This year has been stressful for children, as their worlds have turned upside down in 2020. The shutdown that occured from the pandemic has separated kids from their schools, extended families and friends. Many families have experienced job losses or have lost loved ones during this time. The ongoing anxiety about catching COVID-19 or spreading it to others has also weighed heavily on families. With all of these challenges, finding ways to teach kids gratitude is especially important this year. Thanksgiving is the perfect time to spread this message to our children.
There are many benefits of having children practice gratitude. One 2019 study found that gratitude is linked to happiness in children by age 5. Instilling gratitude in our kids at an early age can help them grow up to be happier people. Another study found that grateful children tend to to be happier, more optimistic, have greater social support, have more satisfaction with school, friends, family, and their community, and are more likely to give support to others. An abundance of research has shown the benefits of gratitude on our emotional wellbeing, and even our physical health. During trying times like these, gratitude is especially important for boosting the mental health of our children.
Here are our 8 tips for how to teach kids gratitude this Thanksgiving:
Create a Family Gratitude Project
One great way to begin instilling gratitude among our kids is to practice gratitude with them. Start a family gratitude project this year for Thanksgiving and get creative with it! You could create a gratitude tree or use a family bulletin board where everyone can pin notes of what they’re grateful for. Or you could start a gratitude jar and encourage your family members to put slips into it to read at a later time. These projects can be a great conversation starter to discuss our gratitude.
Write Thank You Notes to Teachers
Adjusting to remote learning this year has not been easy for kids or for their teachers. For this Thanksgiving, take some time to acknowledge this with your children and help them write thank you notes to your teachers or other community helpers for everything they’ve done to help them continue to learn and grow.
Model Gratitude for Your Kids
It’s one thing to stress the importance of being thankful and another thing to also practice what you preach. Despite the upcoming holiday stress, remember to still consistently say “please” and “thank you,” because these words set an example for our kids. When they hear us saying it, it will make them want to model our behavior and express their thanks too.
Encourage Your Kids to Start a Gratitude Journal
Encourage your kids to start a gratitude journal as a way for them to express what they’re thankful for. This is something that they can do on their own time, but could also share with the rest of the family if they choose to this Thanksgiving. The independent work required from journaling is a great way for kids to form their own thoughts about what they’re grateful for and document them.

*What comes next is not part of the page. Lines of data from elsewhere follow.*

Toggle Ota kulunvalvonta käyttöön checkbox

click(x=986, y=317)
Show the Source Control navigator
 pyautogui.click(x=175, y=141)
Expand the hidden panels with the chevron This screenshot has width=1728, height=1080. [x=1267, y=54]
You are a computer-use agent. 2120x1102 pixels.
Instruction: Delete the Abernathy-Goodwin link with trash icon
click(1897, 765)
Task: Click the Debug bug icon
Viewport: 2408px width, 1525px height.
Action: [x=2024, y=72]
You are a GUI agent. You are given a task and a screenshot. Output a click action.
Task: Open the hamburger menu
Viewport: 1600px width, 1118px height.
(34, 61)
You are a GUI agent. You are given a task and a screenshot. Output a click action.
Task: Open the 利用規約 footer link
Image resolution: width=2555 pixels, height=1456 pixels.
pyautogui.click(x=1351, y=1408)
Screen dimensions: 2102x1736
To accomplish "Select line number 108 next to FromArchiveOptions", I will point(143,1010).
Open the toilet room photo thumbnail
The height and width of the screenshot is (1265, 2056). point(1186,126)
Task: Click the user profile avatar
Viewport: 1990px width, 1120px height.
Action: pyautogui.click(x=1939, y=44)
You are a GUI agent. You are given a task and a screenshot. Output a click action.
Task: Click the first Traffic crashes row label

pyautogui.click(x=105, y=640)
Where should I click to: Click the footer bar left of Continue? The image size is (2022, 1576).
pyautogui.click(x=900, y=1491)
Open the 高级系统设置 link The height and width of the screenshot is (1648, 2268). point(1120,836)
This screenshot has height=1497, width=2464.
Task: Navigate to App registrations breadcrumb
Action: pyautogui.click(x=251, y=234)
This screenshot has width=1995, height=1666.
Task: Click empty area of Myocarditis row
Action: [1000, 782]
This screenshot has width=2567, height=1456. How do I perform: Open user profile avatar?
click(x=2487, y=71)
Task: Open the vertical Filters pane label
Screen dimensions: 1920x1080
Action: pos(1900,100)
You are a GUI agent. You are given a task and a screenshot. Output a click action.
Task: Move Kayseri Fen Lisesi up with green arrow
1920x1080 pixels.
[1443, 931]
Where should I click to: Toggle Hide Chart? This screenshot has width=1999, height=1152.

Make Donations in Your Community
Many people are in need during this time, so there’s a lot of ways to give back through acts of service. You could make food donations to a local soup kitchen or drop off items to a community homeless shelter or woman’s shelter. You can get the kids actively involved in giving by having them go through their clothes or toys and choosing items they no longer need, that they could donate to a church or community establishment that’s accepting items.
Create Care Packages for Essential Workers
Essential workers have done so much for us during the pandemic. Show your kids the importance of giving back by creating care packages for essential workers. As a family, you could bake delicious treats and put them together with a thank you note to drop off at a hospital or another local establishment. For those who are still working hard throughout the Thanksgiving holiday, this gift could mean a lot.
Establish a Gratitude Ritual
Over Thanksgiving dinner, your family could start a gratitude sharing circle, where you take turns going around and sharing something that you’re thankful for. This is a simple ritual that you can implement for future family meals too. Or you could start a gratitude ritual during bedtimes by asking your child three things they’re grateful for (and sharing your daily three things too).
Ask Silver Lining Questions
Even during this difficult year, there are still silver linings we can find that we are grateful for. By talking about these silver linings, our kids will begin to see that they have a lot to be grateful for, even in their worst days. You can ask them directly, “What is something good that could come from something hard like this?” They might say something like, “I can’t play with my friends in person right now, but I’m grateful that I can help to keep them and our community safe.” Sometimes it may take some extra thought, but you’d be surprised how kids can still find bits of joy in tough situations.
There are many ways that we can teach our kids gratitude during this Thanksgiving. These lessons can easily become implemented as rituals throughout our daily lives and for years to come. By teaching our kids the importance of gratitude, even through the most difficult of times, they will grow up with more appreciation and happiness, which will make them resilient.